• WHAT YOU WILL DO
Please rewrite the material below with "section" replaced by "panel", changing nothing else, and leave out the pictures.

• INPUT RECORDS
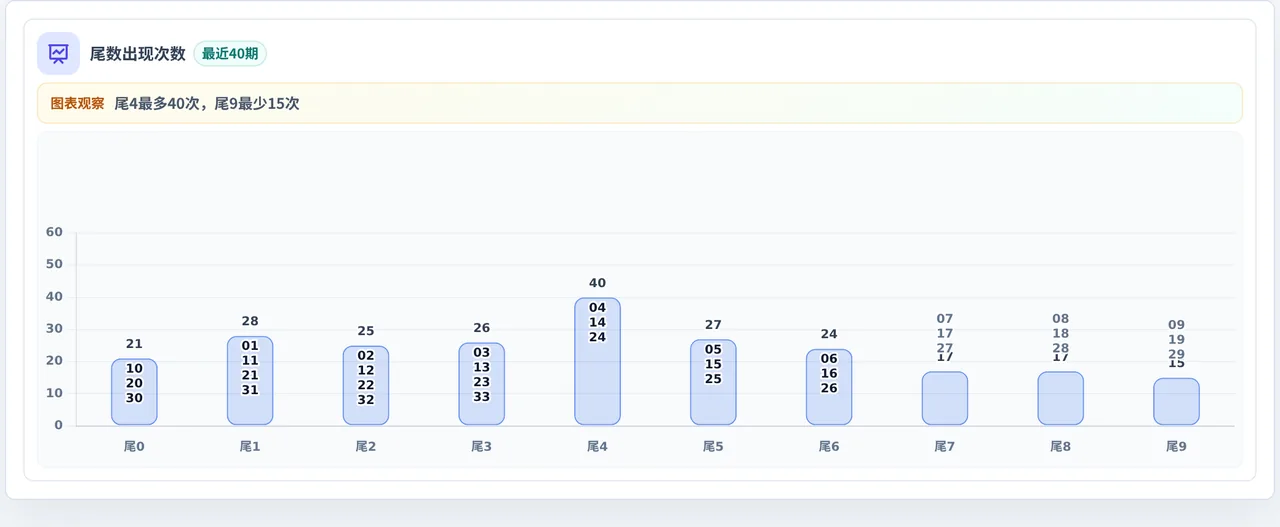Click the 尾9 x-axis label

pos(1176,447)
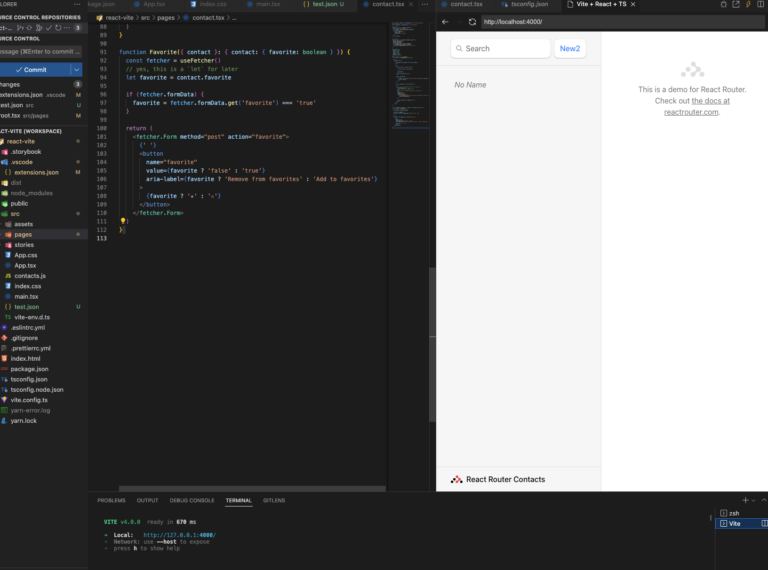This screenshot has width=768, height=570.
Task: Collapse the Changes section
Action: click(10, 84)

• FULL OUTPUT
Click the 尾9 x-axis label

pos(1176,447)
This screenshot has width=768, height=570.
Task: Collapse the Changes panel
Action: click(10, 84)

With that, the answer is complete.